分散トレーシングには多くのメリットがありますが、潜在的な障害があり、実力を最大限に発揮できない可能性もあります。 これらの課題を理解することは、分散トレーシングを効果的に実装することを目指す組織にとって重要です。 最も顕著な課題をいくつか示します。

手動インストルメンテーションの難しさ

一部の分散トレーシングプラットフォームが抱えるハードルの 1 つは、手動インストルメンテーションの必要性です。 つまり、組織は要求のトレースを開始するために既存のコードの変更または修正が必要になる可能性があるということです。 このような手動介入は、貴重なエンジニアリングリソースを費やしてしまうだけでなく、コードの改訂時にアプリケーション内にエラーが発生する可能性もあります。

バックエンドカバレッジの制限

従来の分散トレーシングは、多くの場合バックエンドサービスに制限され、要求が最初のバックエンドサービスに到達したときにのみトレース ID が生成されます。 エンドツーエンドの分散トレーシングプラットフォームを利用しないと、フロントエンドで対応するユーザーセッションの可視性が不明瞭なままです。 この制限により、問題のある要求の根本原因を特定し、フロントエンドチームとバックエンドチームのどちらで問題を解決する必要があるかを判断することが難しくなります。

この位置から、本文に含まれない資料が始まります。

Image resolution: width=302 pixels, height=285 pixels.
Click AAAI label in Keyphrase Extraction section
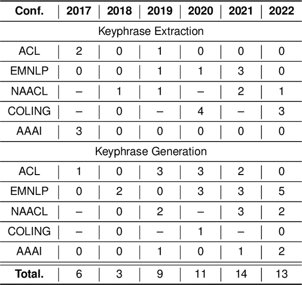29,131
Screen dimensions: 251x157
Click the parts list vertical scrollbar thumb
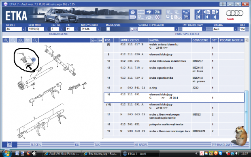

この点に関しては、OpenTelemetry などのフレームワークを採用することで、フロントエンドトランザクションの可視性が限られているという課題や、インストルメンテーションに関連する問題が軽減または解消されます。 これらの課題は、OpenTelemetry をコアコードベースに組み込む多くの業界テクノロジー (Kubernetes など) に固有のものです。